Screenshot grounding data:
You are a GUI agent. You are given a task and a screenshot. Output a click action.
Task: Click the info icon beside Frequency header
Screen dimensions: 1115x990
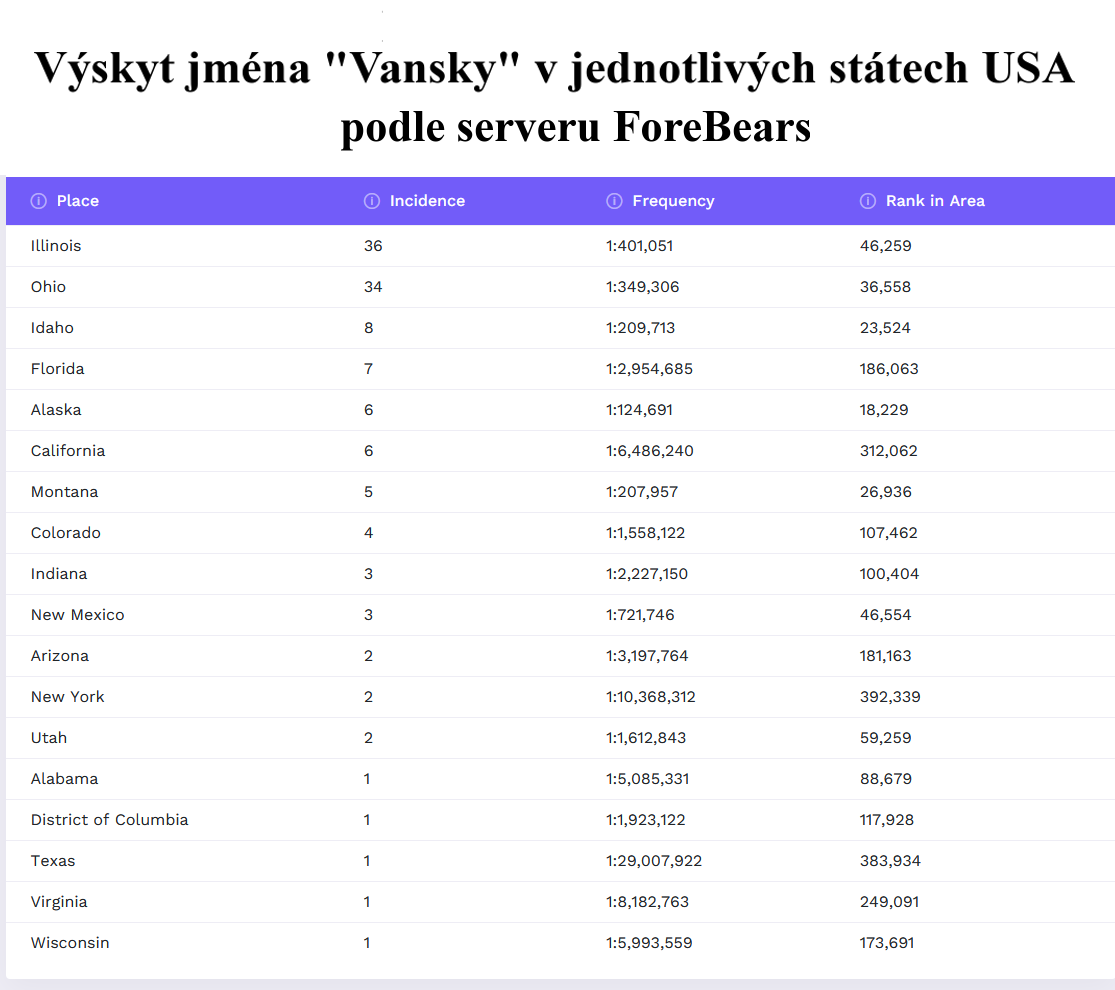click(x=615, y=201)
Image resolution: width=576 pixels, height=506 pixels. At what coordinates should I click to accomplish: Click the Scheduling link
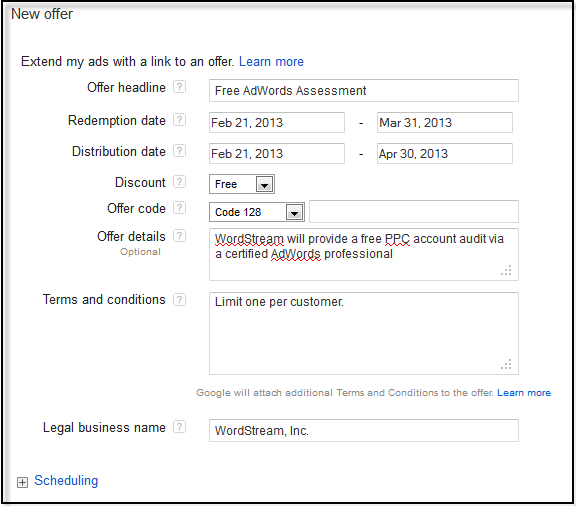click(x=66, y=481)
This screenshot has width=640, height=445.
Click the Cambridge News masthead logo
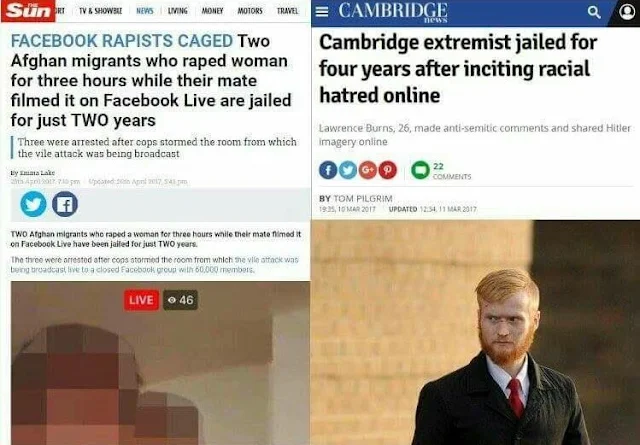[x=393, y=12]
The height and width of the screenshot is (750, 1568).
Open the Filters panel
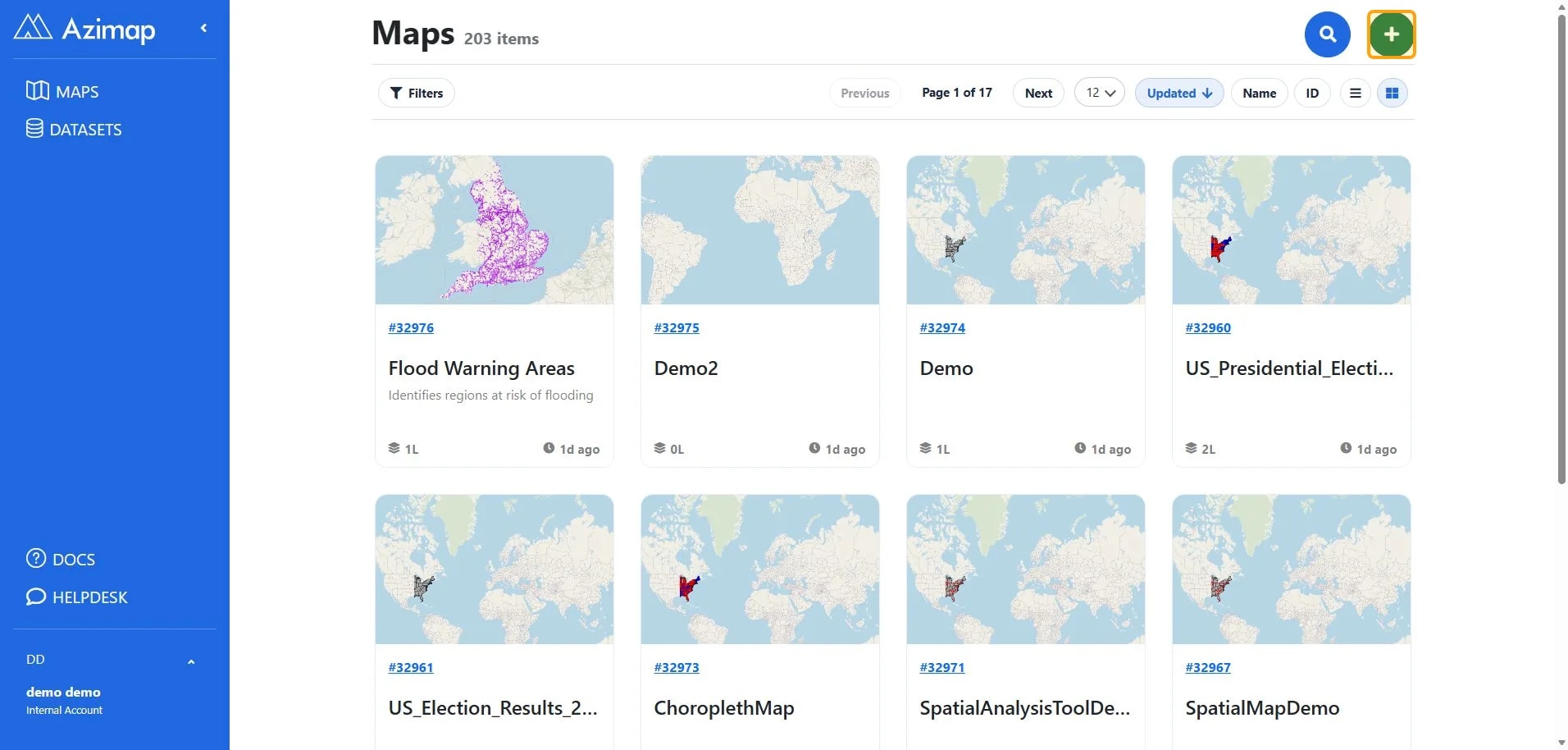click(x=417, y=93)
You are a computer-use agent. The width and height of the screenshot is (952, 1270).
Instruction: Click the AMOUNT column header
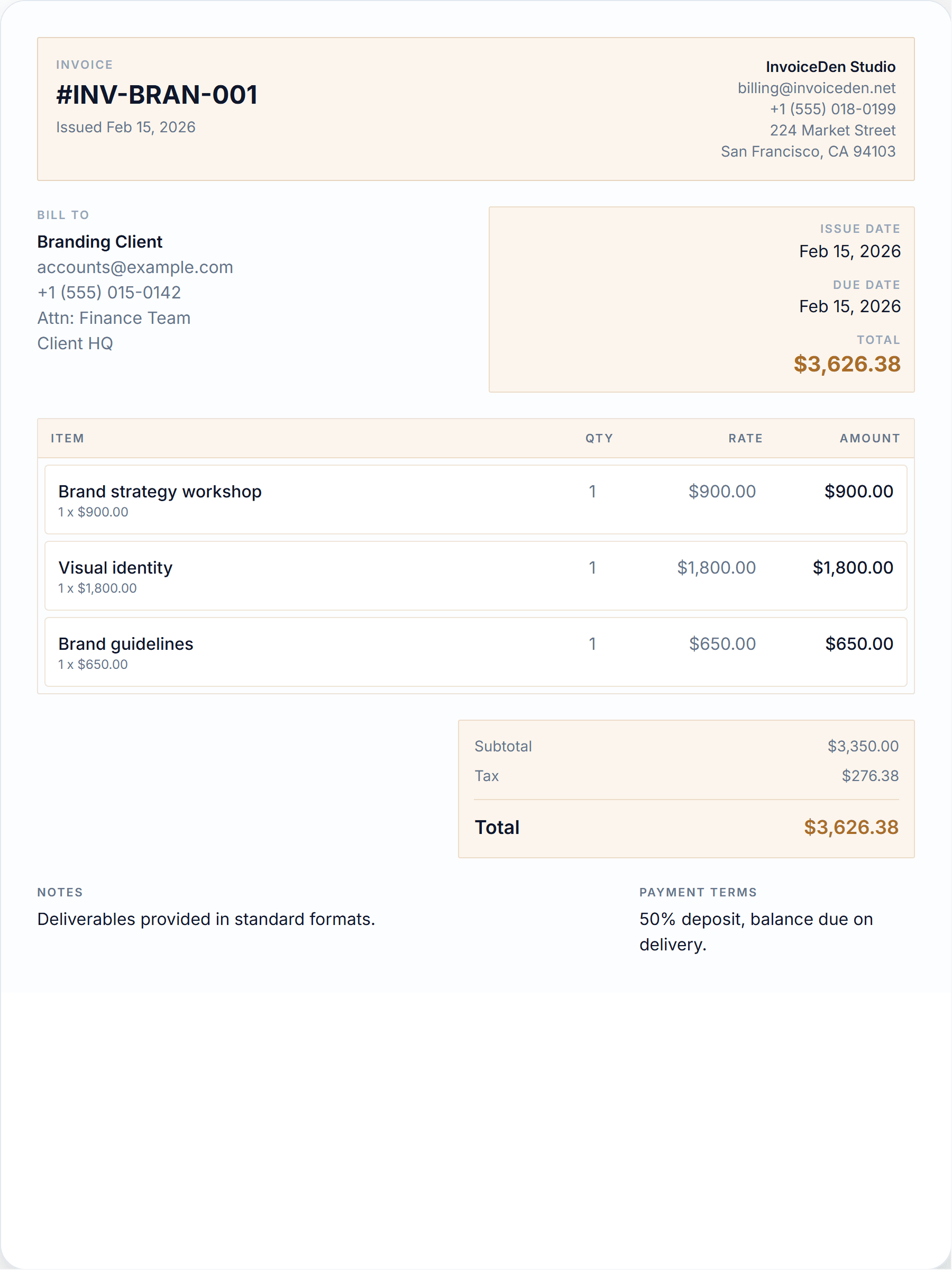tap(870, 438)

Your instructions
Retype exactly the lines from the one containing "The height and" through the last line of the records above, both included, and leave out any pictures.

Solution to this exercise
The height and width of the screenshot is (750, 1568).
Open the Filters panel
click(x=417, y=93)
You are a computer-use agent. The width and height of the screenshot is (952, 1270).
Instruction: Click the AMOUNT column header
tap(870, 438)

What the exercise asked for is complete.